In May of 2013, the term Bro-Country hadn’t even been coined yet. We knew “Cruise” was going to be big, but little did we know that it would go on to define what country music was for a generation, and launch a cottage industry of Bro-Country stars, which brings us to the second problem, and possibly the most diabolical one with the success of “Body Like a Backroad.”
Sam Hunt is not a Bro-Country artist. He is something beyond that, and even less country. One of the reasons “Body Like a Backroad” is so successful is because it incorporates some Bro-Country elements—the misogyny, the cultural identifiers in list form.
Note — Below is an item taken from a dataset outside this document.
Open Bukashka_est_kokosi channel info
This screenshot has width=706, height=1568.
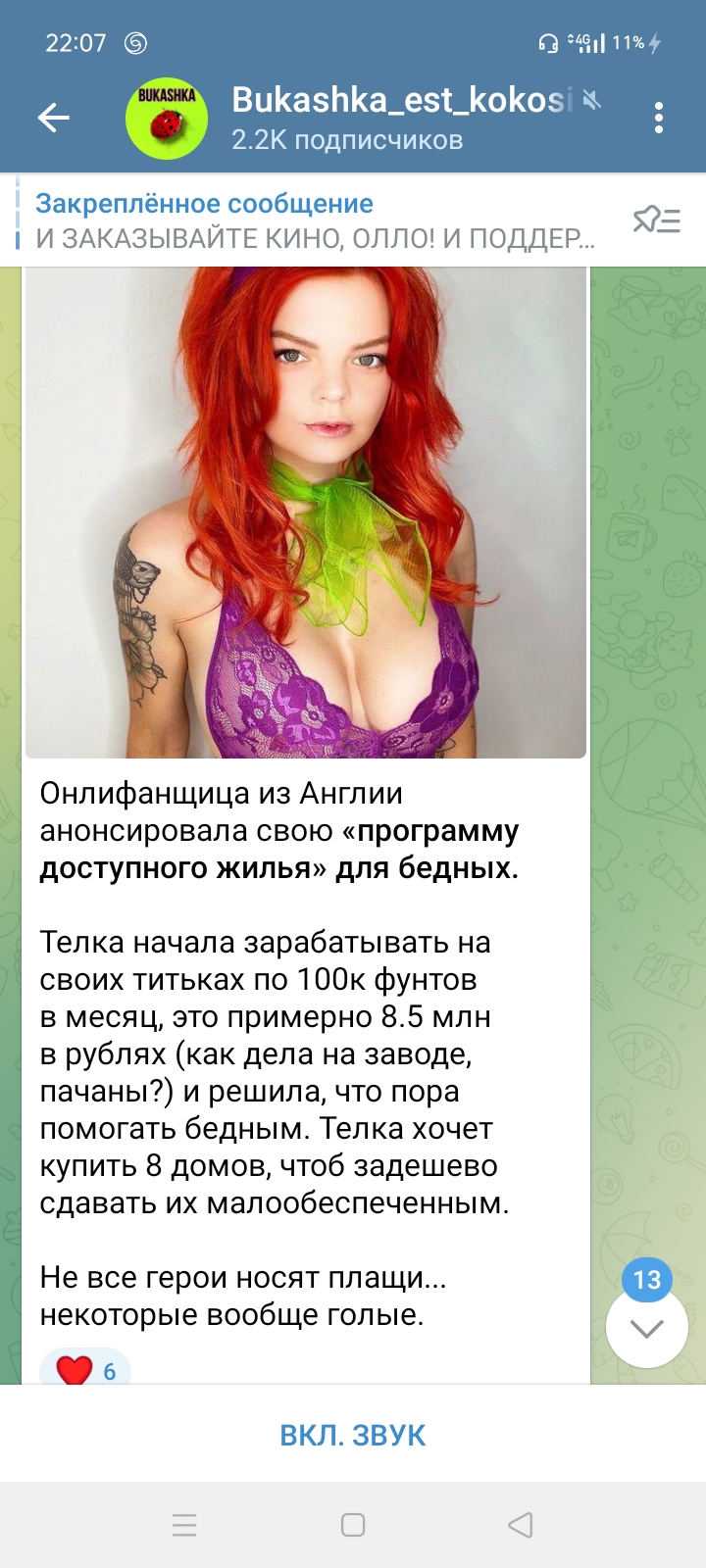tap(392, 119)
But it’s still a Sam Hunt song, which means it’s decidedly more EDM and pop than anything. The fact that the song is so massive and being portrayed as country works to break down the traditional definitions and borders of what country music is even further, and this time, possibly, irreversibly so. It is so non country, it better qualifies to fit in virtually every other major genre of popular American music before it fits into country.
Ultimately, though Music Row had one wary eye on the doings of Sturgill, Stapleton, and Isbell, and were worried enough to hedge their bets with acts they felt fit in the same ilk, they really don’t give a shit about the sales numbers and accolades of these non radio artists. They’re perfectly fine acting like they don’t exist whatsoever. Chris Staplton’s success was an anomaly because his name found its way onto some awards show ballots and people voted their conscience for once. But they didn’t put him on the radio, and they’ll never acknowledge the accomplishments of Sturgill Simpson and Jason Isbell as an industry because it’s not of their construction.
“Body Like a Backroad,” just as “Cruise” before it, is poised to break through the crush of media the average American must swim through in their daily lives, be the song that defines an entire summer, and be the very first thing people think of when you mention “country” for the foreseeable future.
The ramifications will be felt for years and years to come, and the mess to be cleaned up will take much work. There is no silver lining here.